| WHAT IS BEING ASKED |
Rewrite the entries below, swapping every "Where should I click to" for "Where do I click to" and leaving everything else unchanged.

| DATA SUPPLIED |
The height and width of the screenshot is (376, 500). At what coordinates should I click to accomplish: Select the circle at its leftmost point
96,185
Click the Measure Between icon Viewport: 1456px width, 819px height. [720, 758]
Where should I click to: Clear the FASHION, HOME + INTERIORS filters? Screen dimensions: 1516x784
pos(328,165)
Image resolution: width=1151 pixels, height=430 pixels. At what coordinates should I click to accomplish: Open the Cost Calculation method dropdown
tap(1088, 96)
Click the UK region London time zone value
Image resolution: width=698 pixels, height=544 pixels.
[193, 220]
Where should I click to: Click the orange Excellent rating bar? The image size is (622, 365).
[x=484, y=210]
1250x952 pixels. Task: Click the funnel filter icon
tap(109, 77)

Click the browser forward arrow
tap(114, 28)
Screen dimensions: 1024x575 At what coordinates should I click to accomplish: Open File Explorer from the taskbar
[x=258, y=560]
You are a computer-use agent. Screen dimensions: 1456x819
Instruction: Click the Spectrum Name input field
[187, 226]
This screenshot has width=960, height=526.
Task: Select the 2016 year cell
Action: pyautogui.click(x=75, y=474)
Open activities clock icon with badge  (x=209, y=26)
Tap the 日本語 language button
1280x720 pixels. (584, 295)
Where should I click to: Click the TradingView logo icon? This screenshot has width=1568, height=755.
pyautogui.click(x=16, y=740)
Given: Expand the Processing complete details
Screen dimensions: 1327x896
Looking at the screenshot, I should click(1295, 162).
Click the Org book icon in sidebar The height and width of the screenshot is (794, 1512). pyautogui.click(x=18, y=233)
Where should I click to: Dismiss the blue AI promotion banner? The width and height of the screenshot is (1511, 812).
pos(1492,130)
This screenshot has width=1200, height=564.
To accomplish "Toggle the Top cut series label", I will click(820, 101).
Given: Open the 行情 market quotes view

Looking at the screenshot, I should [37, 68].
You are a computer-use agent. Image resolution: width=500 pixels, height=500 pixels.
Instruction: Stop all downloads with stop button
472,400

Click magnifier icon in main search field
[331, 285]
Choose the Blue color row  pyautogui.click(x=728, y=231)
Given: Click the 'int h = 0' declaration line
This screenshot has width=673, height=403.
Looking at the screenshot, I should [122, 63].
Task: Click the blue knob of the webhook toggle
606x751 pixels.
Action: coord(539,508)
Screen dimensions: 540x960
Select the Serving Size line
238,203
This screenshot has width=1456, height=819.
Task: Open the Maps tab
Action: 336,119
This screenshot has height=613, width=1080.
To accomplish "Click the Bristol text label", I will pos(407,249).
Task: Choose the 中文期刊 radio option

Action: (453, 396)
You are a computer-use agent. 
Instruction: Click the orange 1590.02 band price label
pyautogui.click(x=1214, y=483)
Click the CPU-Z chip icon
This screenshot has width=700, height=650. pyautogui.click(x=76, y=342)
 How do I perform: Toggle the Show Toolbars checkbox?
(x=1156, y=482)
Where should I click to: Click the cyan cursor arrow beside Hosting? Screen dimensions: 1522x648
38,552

| RESULT |
The height and width of the screenshot is (376, 500). At what coordinates should I click to accomplish: Select the circle at its leftmost point
96,185
Click the Measure Between icon Viewport: 1456px width, 819px height. [720, 758]
Where do I click to: Clear the FASHION, HOME + INTERIORS filters? Screen dimensions: 1516x784
pos(328,165)
Image resolution: width=1151 pixels, height=430 pixels. At what coordinates should I click to accomplish: Open the Cost Calculation method dropdown
tap(1088, 96)
Click the UK region London time zone value
Image resolution: width=698 pixels, height=544 pixels.
[193, 220]
Where do I click to: Click the orange Excellent rating bar? The image size is (622, 365).
[x=484, y=210]
1250x952 pixels. Task: Click the funnel filter icon
tap(109, 77)

Click the browser forward arrow
tap(114, 28)
Screen dimensions: 1024x575 At what coordinates should I click to accomplish: Open File Explorer from the taskbar
[x=258, y=560]
You are a computer-use agent. Screen dimensions: 1456x819
Instruction: Click the Spectrum Name input field
[187, 226]
This screenshot has width=960, height=526.
Task: Select the 2016 year cell
Action: pyautogui.click(x=75, y=474)
Open activities clock icon with badge  (x=209, y=26)
Tap the 日本語 language button
1280x720 pixels. (584, 295)
Where do I click to: Click the TradingView logo icon? This screenshot has width=1568, height=755.
pyautogui.click(x=16, y=740)
Given: Expand the Processing complete details
Screen dimensions: 1327x896
Looking at the screenshot, I should click(1295, 162).
Click the Org book icon in sidebar The height and width of the screenshot is (794, 1512). pyautogui.click(x=18, y=233)
Where do I click to: Dismiss the blue AI promotion banner? The width and height of the screenshot is (1511, 812).
pos(1492,130)
This screenshot has width=1200, height=564.
To accomplish "Toggle the Top cut series label", I will click(820, 101).
Given: Open the 行情 market quotes view

Looking at the screenshot, I should [37, 68].
You are a computer-use agent. Image resolution: width=500 pixels, height=500 pixels.
Instruction: Stop all downloads with stop button
472,400

Click magnifier icon in main search field
[331, 285]
Choose the Blue color row  pyautogui.click(x=728, y=231)
Given: Click the 'int h = 0' declaration line
This screenshot has width=673, height=403.
Looking at the screenshot, I should [122, 63].
Task: Click the blue knob of the webhook toggle
606x751 pixels.
Action: coord(539,508)
Screen dimensions: 540x960
Select the Serving Size line
238,203
This screenshot has width=1456, height=819.
Task: Open the Maps tab
Action: 336,119
This screenshot has height=613, width=1080.
To accomplish "Click the Bristol text label", I will pos(407,249).
Task: Choose the 中文期刊 radio option

Action: (453, 396)
You are a computer-use agent. 
Instruction: Click the orange 1590.02 band price label
pyautogui.click(x=1214, y=483)
Click the CPU-Z chip icon
This screenshot has width=700, height=650. pyautogui.click(x=76, y=342)
 How do I perform: Toggle the Show Toolbars checkbox?
(x=1156, y=482)
Where do I click to: Click the cyan cursor arrow beside Hosting? Screen dimensions: 1522x648
38,552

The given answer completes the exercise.